Ultrasound imaging of adult murine normal skin and stented wounds tissue for the analysis of biomechanical property of db/+ mice (blue) and db/db mice (red). (a) Strain curves showing changes in wound edge tissue at 0, 3, 7, 10, and 14d post-wounding of db/+ mice and db/db mice. (b) Quantification of strains of normal skin (dotted lines, n = 3), wound edge of db/db and control db/+ mice post-wounding. Data represented as the mean ± SE, *p< 0.05, n = 6. (c) Strain curves showing changes in wound bed tissue at 0, 3, 7, 10, and 14d post-wounding of db/+ mice and db/db mice. (d) Quantification of normal skin (dotted lines, n = 3), wound bed strain of db/db and control db/+ mice post-wounding. Data represented as the mean ± SE, *p< 0.05, n = 6.
Fig 7.
Hemodynamics of fetal and adult cutaneous wound feeder vessels.

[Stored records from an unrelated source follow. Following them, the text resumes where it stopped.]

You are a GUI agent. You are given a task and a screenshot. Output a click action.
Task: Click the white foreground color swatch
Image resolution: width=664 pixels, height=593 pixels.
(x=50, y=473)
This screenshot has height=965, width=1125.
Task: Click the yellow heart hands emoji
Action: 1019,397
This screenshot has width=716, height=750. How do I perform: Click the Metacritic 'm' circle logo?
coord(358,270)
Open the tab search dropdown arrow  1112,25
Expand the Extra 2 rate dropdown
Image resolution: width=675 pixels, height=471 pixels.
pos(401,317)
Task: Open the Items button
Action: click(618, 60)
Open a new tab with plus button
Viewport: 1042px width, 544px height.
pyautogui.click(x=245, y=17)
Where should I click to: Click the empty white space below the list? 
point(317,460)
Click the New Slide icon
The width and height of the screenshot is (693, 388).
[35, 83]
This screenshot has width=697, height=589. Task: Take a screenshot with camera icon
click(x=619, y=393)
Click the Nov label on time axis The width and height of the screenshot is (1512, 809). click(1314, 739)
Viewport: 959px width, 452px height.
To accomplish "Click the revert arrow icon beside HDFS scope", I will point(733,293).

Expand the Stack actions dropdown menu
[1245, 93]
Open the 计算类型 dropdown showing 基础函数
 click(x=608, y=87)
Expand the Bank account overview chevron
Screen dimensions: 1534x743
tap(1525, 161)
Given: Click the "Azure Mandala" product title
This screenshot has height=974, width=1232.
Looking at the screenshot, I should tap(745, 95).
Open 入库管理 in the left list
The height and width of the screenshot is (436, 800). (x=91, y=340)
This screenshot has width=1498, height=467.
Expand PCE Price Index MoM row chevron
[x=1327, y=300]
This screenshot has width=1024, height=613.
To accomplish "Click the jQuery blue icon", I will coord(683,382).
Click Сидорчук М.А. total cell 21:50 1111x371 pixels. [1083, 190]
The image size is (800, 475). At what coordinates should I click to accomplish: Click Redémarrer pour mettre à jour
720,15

(a) Pulsed Doppler blood flow velocity profile of fetal cutaneous wounds at 3-, 24- and 48-hours post-wounding compared with pre-wounding condition. (b) Pulse pressure of feeder vessels unwounded and post-wounding plotted over time. Data presented as the mean ± SE. n = 3, *p< 0.05 compared to 3h. (c) Representative Doppler ultrasound images depicting blood flow in feeder vessel of adult cutaneous wound, db/+ (left panel) and db/db (right panel). Systolic peak shown with yellow arrow, diastolic peak shown in green. (d) Adult wound feeder artery pulse pressure db/+ (blue) and db/db (red) plotted as line graph over time. The comparison of pulse pressure was made between db/+ (blue line) and db/db (red line) at different time points. Data represented as the mean ± SE. n = 6. *, p< 0.05.